Effect of decreased perfusion pressure on glomerular permeability in the rat.

In several models of glomerular injury and in studies with tracers that affect systemic or regional hemodynamics, renal perfusion rate and perfusion pressure are often markedly reduced. In order to distinguish the possible effect of these hemodynamic changes from changes in intrinsic properties of the glomerular filter, we investigated alterations in glomerular permeability in anaesthesized rats with acutely lowered perfusion pressure induced by ligation of the aorta to a mean arterial pressure (MAP) of approximately 55 mmHg. Control rats underwent similar surgery except for aorta constriction.
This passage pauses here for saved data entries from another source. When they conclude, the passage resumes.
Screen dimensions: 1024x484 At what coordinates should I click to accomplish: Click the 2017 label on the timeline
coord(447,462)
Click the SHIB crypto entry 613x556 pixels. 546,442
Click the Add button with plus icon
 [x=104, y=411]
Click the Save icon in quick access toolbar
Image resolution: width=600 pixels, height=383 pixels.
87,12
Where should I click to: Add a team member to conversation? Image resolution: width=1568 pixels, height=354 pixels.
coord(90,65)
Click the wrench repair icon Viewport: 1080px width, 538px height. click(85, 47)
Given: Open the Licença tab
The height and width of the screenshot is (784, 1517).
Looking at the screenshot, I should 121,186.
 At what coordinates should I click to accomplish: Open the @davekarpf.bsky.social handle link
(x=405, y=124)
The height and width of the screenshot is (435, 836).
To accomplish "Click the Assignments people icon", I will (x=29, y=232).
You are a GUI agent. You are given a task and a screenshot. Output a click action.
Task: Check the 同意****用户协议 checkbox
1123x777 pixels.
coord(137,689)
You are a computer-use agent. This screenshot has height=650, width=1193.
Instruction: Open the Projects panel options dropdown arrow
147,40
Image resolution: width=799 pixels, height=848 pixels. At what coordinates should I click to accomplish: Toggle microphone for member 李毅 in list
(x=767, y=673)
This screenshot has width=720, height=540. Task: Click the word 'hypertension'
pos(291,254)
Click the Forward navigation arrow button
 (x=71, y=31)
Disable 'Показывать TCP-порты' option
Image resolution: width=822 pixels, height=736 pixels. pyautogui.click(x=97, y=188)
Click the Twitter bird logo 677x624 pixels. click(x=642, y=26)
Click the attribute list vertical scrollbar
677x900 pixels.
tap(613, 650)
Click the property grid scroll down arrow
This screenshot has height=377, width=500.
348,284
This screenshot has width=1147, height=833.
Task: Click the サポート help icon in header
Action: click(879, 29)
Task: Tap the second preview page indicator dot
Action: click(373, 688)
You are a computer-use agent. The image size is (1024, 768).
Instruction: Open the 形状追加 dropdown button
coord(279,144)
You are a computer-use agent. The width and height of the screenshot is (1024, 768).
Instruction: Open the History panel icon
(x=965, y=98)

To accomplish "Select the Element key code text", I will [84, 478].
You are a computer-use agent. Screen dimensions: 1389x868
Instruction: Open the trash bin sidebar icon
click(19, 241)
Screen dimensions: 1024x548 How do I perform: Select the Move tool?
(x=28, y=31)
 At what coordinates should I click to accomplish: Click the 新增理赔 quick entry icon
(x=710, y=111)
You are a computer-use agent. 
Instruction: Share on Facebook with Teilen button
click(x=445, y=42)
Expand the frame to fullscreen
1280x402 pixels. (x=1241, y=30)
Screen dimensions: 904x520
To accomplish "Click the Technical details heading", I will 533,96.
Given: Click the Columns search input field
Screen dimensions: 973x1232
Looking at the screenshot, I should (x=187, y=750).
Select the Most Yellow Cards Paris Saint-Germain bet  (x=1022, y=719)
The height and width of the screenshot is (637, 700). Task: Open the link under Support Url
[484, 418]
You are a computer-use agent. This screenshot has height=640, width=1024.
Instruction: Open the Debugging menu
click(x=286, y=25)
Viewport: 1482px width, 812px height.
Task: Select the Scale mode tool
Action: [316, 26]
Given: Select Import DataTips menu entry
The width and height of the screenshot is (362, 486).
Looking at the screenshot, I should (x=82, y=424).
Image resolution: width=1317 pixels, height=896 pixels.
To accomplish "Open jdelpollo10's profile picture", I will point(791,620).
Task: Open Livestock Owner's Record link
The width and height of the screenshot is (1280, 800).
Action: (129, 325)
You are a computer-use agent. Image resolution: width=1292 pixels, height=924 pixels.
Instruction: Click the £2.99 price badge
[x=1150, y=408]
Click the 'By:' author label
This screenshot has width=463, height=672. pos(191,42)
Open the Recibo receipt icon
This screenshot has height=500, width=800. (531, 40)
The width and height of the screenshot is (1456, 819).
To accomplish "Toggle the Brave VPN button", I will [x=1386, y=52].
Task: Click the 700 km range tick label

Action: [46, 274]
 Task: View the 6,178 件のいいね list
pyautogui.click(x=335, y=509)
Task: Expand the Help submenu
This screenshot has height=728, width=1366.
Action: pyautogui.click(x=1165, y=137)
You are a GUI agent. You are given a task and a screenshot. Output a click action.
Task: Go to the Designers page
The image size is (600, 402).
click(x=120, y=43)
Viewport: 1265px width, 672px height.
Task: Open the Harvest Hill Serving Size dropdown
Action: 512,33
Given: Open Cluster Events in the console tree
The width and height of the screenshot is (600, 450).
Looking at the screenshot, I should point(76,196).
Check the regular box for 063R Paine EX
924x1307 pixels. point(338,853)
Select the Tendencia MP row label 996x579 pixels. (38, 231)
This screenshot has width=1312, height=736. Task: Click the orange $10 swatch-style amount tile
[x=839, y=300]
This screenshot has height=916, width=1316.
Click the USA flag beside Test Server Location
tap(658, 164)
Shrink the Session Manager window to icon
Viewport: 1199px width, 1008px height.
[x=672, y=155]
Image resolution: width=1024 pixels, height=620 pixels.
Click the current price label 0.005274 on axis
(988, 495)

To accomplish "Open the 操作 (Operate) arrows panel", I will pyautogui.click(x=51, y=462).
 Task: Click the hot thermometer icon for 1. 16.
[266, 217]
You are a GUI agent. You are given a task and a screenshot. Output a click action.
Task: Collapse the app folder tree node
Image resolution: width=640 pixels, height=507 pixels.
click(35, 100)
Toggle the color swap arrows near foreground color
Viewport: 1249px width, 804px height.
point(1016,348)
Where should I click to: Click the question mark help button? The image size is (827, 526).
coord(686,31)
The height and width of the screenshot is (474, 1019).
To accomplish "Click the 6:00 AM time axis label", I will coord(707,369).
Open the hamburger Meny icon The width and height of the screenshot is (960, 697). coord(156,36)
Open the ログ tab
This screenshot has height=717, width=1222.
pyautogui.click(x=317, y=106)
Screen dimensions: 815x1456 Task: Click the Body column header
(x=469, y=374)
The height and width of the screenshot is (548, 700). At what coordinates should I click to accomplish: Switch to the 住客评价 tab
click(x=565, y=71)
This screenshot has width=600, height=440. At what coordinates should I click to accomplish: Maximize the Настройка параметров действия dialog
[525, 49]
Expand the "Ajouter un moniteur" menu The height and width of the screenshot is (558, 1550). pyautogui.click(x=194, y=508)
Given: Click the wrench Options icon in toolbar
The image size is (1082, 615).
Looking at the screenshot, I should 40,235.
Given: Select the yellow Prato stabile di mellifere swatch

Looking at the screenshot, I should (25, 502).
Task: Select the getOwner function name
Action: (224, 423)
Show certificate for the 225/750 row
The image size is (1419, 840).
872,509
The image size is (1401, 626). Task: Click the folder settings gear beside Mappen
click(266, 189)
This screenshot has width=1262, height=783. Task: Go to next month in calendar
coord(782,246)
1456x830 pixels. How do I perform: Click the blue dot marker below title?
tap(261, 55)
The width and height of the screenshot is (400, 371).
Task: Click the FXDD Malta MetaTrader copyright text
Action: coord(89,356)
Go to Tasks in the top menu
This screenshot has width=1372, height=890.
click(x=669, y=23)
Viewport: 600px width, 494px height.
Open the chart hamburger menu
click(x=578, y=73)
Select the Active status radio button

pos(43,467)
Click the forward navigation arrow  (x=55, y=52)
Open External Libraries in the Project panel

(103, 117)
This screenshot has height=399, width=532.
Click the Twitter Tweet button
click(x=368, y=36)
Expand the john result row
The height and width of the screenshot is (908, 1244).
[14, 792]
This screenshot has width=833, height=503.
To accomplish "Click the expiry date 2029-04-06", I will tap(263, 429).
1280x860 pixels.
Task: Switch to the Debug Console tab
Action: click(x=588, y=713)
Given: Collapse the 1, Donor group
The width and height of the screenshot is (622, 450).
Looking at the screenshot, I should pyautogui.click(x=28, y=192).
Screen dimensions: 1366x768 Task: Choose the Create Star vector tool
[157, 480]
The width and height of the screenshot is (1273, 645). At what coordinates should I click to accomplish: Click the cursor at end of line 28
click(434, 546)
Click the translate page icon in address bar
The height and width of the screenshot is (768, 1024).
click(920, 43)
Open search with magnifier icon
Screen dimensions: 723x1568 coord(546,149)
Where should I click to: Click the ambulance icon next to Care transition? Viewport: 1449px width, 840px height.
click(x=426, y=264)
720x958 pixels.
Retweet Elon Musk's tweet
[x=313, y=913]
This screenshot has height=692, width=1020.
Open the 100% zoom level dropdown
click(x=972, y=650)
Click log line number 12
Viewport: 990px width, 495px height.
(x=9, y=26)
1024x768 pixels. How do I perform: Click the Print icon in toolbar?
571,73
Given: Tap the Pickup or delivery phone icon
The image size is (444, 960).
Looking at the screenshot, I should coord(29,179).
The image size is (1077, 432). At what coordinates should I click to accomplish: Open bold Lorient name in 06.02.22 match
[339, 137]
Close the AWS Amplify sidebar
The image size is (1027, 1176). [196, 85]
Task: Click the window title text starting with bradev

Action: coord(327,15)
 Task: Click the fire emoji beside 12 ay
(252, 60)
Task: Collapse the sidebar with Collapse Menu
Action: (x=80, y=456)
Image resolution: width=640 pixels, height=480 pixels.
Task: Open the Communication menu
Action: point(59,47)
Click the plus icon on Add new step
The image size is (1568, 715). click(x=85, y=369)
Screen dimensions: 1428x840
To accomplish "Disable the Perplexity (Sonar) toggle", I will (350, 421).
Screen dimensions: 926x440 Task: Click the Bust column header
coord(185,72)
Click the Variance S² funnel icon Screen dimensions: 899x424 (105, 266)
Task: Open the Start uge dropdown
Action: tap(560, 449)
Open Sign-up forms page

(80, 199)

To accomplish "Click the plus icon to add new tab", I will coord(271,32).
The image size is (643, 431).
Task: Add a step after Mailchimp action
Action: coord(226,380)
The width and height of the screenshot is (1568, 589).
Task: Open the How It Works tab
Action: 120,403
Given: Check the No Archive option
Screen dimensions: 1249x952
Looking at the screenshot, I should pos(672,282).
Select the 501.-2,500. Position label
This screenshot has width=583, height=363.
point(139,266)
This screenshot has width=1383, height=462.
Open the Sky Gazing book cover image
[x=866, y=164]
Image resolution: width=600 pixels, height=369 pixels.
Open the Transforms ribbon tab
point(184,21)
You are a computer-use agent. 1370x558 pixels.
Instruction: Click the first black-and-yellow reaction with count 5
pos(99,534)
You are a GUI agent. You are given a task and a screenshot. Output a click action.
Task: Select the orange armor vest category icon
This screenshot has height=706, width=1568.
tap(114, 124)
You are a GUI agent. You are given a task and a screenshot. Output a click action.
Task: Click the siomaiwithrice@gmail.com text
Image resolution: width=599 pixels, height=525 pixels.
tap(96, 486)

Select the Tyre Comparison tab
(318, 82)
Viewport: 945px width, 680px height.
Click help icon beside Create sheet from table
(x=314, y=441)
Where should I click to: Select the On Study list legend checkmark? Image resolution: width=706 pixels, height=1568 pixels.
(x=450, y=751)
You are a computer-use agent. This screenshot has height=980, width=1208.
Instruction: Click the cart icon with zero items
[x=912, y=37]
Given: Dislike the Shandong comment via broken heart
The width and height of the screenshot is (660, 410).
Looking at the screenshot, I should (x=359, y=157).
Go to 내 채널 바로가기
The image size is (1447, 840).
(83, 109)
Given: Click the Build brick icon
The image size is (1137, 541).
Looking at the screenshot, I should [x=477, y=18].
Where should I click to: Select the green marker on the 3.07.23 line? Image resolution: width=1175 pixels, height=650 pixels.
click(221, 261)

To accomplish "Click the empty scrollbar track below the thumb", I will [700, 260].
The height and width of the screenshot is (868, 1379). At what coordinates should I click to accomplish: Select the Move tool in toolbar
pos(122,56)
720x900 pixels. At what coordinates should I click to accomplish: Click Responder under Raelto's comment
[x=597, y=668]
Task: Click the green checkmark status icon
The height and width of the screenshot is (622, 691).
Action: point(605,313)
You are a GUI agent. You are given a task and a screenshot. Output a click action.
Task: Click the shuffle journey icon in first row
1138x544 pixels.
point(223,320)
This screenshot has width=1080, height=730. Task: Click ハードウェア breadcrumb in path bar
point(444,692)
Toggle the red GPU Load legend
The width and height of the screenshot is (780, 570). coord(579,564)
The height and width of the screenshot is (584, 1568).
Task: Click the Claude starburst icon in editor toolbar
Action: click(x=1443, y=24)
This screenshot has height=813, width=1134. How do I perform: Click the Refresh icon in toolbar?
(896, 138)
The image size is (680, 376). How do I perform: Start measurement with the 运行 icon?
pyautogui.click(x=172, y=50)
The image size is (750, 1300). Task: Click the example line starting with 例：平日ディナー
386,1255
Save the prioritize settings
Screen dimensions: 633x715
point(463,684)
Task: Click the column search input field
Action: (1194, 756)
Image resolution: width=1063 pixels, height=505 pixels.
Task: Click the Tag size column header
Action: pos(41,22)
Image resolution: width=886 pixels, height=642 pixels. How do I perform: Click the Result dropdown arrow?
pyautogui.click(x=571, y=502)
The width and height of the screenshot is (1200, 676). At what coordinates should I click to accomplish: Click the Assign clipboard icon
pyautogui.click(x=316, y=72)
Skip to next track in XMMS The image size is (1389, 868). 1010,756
Filtration properties were studied by determining the fractional clearance of three differently charged horseradish peroxidases, with a molecular radius of approximately 30 A and an isoelectric point of 4 (anionic), 7.6 (native), or 9 (cationic) (N = 4 per group). Glomerular filtration rate was determined by inulin clearance and renal plasma flow was determined by inulin extraction. In addition, the effect of lowering MAP on penetration of intravenously administered ferritin into the glomerular capillary wall was studied by electron microscopy and morphometric analysis. The results showed that glomerular filtration rate and renal plasma flow decreased proportionally upon lowering MAP. The fractional clearances of the three differently charged peroxidases were unchanged, indicating unaltered charge-selective barrier function of the glomerular filter. In the animals with reduced MAP, no significant differences were found in ferritin concentration in glomerular capillary lumina of superficial glomeruli as compared to control animals. Penetration of ferritin into the capillary wall was found to be proportional with the amount of ferritin in the lumen in both experimental (N = 5) and control animals (N = 4). In conclusion, a decrease in perfusion pressure causing a marked reduction of glomerular filtration rate and renal plasma flow, had no effect on the charge discriminative properties of the glomerular filter and on permeability to large protein molecules such as ferritin. Furthermore, this study shows that in order to assess glomerular permeability by ultrastructural tracer studies, it is necessary to relate the intramembranous and intraluminal concentration of a given tracer.